What needs to be done ::
Please set down exactly the lines of the listing below from the line containing "Where should I click to: Click the S!" through the line containing "Given: Click the 2000 I. E. value", both lines included, leaving out all other lines.

Records supplied ::
________________
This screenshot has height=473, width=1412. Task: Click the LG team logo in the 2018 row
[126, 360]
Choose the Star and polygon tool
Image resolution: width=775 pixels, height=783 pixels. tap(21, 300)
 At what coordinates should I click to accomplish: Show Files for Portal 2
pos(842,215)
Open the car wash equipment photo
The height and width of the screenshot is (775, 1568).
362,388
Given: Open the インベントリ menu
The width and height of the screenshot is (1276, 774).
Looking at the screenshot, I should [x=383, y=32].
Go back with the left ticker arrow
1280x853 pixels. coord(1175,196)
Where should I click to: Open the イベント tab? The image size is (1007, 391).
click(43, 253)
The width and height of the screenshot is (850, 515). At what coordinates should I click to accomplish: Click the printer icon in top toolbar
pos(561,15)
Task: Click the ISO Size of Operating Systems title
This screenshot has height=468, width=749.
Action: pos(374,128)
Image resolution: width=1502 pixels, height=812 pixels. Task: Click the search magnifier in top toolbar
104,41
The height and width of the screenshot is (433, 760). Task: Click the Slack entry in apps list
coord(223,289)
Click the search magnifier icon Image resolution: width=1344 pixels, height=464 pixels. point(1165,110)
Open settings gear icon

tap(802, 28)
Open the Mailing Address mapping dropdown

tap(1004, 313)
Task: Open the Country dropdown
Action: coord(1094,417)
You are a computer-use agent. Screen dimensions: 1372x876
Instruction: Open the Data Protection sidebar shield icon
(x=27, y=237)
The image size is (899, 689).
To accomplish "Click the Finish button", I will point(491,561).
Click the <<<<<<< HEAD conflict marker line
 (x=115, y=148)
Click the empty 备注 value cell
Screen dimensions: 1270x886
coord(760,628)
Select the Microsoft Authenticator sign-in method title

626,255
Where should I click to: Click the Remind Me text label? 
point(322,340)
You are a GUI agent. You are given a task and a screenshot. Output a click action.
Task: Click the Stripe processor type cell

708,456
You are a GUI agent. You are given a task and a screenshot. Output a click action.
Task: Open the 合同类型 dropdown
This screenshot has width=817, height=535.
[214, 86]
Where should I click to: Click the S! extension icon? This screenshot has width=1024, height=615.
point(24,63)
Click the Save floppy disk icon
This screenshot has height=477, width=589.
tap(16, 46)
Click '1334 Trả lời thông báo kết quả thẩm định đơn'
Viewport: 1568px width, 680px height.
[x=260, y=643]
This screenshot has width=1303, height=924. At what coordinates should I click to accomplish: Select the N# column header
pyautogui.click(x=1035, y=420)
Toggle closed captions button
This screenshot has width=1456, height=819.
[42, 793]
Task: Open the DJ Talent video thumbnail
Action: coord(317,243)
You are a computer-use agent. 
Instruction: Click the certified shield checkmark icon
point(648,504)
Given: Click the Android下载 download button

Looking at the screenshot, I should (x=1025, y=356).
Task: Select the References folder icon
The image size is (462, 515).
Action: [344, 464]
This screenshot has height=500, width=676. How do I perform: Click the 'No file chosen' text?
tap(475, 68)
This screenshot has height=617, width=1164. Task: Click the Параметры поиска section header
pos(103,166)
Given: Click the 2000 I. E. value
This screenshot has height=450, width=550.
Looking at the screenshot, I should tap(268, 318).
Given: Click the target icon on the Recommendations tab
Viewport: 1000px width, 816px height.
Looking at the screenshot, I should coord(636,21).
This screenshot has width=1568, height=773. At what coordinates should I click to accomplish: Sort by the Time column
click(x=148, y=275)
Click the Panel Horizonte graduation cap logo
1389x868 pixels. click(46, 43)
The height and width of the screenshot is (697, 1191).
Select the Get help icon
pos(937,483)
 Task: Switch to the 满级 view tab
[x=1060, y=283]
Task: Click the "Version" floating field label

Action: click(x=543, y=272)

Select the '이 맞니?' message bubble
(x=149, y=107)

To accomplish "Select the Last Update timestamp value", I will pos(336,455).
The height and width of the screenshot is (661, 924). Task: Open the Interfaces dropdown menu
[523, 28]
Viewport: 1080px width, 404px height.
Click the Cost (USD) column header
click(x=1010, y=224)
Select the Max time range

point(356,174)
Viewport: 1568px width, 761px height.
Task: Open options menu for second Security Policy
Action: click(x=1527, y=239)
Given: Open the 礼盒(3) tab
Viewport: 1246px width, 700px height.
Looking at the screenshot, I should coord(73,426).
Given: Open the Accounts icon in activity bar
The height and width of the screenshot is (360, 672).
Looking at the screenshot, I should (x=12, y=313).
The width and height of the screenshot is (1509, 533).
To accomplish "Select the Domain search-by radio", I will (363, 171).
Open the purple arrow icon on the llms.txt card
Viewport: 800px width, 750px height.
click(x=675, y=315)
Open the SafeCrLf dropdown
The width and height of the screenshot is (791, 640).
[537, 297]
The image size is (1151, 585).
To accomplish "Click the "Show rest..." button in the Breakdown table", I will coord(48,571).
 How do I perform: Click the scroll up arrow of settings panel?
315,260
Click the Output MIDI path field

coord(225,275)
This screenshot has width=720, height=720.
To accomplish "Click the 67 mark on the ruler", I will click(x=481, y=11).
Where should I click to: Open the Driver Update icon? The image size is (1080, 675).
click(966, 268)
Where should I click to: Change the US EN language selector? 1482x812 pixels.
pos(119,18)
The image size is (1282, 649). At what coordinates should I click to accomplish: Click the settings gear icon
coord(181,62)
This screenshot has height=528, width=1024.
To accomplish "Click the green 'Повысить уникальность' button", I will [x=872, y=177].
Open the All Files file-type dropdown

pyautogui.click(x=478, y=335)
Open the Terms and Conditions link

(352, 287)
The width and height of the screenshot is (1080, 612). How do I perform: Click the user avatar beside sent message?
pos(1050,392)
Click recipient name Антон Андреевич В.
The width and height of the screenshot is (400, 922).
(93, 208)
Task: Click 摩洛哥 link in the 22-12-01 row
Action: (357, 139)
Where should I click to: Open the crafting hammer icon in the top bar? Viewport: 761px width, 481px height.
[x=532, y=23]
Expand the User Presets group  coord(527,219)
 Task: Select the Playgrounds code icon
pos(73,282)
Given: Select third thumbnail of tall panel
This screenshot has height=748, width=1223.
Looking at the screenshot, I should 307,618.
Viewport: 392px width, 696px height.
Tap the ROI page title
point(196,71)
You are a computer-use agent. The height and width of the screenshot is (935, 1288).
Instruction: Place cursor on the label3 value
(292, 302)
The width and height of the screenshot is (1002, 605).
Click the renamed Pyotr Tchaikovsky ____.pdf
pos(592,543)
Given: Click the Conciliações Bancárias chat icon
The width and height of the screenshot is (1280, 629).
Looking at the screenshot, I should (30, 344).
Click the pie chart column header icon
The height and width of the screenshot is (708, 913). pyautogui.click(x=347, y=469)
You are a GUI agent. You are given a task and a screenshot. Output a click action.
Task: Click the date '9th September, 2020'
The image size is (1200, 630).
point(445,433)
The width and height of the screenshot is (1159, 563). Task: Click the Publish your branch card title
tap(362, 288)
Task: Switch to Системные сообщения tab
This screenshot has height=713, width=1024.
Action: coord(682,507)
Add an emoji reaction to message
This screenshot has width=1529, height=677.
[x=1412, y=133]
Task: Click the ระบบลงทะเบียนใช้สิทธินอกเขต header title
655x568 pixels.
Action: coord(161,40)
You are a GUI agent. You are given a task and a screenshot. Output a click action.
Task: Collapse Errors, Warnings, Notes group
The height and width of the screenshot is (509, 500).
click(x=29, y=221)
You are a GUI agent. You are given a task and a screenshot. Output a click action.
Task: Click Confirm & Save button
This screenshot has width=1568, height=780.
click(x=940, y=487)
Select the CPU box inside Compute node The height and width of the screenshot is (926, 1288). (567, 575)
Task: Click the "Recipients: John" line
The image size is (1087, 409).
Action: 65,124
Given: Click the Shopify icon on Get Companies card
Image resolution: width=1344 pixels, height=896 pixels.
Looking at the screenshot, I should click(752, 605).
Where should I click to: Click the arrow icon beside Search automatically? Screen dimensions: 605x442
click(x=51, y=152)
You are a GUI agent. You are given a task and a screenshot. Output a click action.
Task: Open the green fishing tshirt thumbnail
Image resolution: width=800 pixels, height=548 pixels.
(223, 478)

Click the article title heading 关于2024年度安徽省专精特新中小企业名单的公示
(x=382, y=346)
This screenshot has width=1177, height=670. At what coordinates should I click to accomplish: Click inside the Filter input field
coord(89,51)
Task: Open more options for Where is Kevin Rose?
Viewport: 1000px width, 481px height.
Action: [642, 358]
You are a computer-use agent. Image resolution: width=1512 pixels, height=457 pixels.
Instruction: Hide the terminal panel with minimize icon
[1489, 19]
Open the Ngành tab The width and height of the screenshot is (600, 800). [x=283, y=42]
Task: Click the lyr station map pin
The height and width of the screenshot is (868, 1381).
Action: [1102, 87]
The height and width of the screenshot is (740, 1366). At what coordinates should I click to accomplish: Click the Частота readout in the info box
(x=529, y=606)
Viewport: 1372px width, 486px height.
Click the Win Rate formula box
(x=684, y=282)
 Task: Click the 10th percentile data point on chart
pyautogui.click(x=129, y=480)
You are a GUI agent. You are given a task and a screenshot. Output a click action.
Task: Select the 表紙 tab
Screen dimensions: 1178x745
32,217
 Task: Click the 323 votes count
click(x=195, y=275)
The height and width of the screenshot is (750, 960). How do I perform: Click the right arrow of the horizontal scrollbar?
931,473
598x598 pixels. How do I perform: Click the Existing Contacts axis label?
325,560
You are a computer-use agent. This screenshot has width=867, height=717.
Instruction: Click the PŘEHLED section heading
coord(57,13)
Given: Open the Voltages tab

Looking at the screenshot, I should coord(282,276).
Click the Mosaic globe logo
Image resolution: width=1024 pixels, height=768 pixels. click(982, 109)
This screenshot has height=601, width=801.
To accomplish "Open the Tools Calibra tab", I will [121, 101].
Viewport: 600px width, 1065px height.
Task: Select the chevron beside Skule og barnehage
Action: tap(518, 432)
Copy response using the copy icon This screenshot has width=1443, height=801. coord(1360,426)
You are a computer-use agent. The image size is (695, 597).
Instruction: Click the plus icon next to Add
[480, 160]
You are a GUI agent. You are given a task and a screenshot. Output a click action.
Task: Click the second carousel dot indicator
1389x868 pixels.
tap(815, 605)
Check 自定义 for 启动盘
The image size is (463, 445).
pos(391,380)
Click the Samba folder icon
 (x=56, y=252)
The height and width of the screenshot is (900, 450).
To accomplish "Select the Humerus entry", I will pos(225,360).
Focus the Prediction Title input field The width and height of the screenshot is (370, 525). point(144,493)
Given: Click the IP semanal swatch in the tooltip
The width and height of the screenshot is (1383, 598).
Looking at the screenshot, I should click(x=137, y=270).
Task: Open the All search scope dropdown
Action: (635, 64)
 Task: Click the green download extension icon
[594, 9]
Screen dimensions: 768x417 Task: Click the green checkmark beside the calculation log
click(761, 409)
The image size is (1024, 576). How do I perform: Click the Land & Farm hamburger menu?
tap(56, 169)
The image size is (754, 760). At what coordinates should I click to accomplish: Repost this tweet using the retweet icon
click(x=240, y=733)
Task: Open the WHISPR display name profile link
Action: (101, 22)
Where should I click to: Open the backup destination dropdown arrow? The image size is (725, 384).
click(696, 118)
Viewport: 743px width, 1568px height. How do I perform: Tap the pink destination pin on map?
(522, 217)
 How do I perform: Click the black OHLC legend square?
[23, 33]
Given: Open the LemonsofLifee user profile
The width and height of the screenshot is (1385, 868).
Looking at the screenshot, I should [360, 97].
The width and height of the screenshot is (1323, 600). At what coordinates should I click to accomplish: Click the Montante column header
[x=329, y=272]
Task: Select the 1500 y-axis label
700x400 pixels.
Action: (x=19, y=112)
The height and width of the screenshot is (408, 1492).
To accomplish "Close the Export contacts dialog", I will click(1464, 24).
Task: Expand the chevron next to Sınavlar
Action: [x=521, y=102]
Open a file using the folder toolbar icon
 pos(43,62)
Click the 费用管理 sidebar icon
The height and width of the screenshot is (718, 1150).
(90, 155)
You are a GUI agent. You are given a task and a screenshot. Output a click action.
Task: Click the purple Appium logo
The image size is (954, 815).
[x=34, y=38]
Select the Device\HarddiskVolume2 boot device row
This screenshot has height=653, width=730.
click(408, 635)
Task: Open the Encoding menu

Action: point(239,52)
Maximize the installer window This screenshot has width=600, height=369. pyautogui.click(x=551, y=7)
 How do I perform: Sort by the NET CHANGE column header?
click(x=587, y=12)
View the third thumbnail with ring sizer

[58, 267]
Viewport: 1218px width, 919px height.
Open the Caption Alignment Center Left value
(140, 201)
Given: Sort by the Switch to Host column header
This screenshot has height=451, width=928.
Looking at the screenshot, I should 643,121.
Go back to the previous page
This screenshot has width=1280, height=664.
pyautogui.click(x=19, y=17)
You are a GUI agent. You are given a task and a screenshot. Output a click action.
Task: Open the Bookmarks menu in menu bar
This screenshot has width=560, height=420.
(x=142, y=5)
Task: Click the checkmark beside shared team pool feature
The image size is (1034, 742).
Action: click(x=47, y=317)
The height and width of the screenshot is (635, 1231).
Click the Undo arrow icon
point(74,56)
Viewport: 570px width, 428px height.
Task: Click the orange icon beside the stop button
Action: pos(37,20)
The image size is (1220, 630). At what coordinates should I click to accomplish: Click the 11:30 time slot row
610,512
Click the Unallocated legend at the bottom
________________
Answer to this exercise ::
Where should I click to: Click the S! extension icon? This screenshot has width=1024, height=615.
point(24,63)
Click the Save floppy disk icon
This screenshot has height=477, width=589.
tap(16, 46)
Click '1334 Trả lời thông báo kết quả thẩm định đơn'
Viewport: 1568px width, 680px height.
[x=260, y=643]
This screenshot has width=1303, height=924. At what coordinates should I click to accomplish: Select the N# column header
pyautogui.click(x=1035, y=420)
Toggle closed captions button
This screenshot has width=1456, height=819.
[42, 793]
Task: Open the DJ Talent video thumbnail
Action: coord(317,243)
You are a computer-use agent. 
Instruction: Click the certified shield checkmark icon
point(648,504)
Given: Click the Android下载 download button

Looking at the screenshot, I should (x=1025, y=356).
Task: Select the References folder icon
The image size is (462, 515).
Action: [344, 464]
This screenshot has height=500, width=676. How do I perform: Click the 'No file chosen' text?
tap(475, 68)
This screenshot has height=617, width=1164. Task: Click the Параметры поиска section header
pos(103,166)
Given: Click the 2000 I. E. value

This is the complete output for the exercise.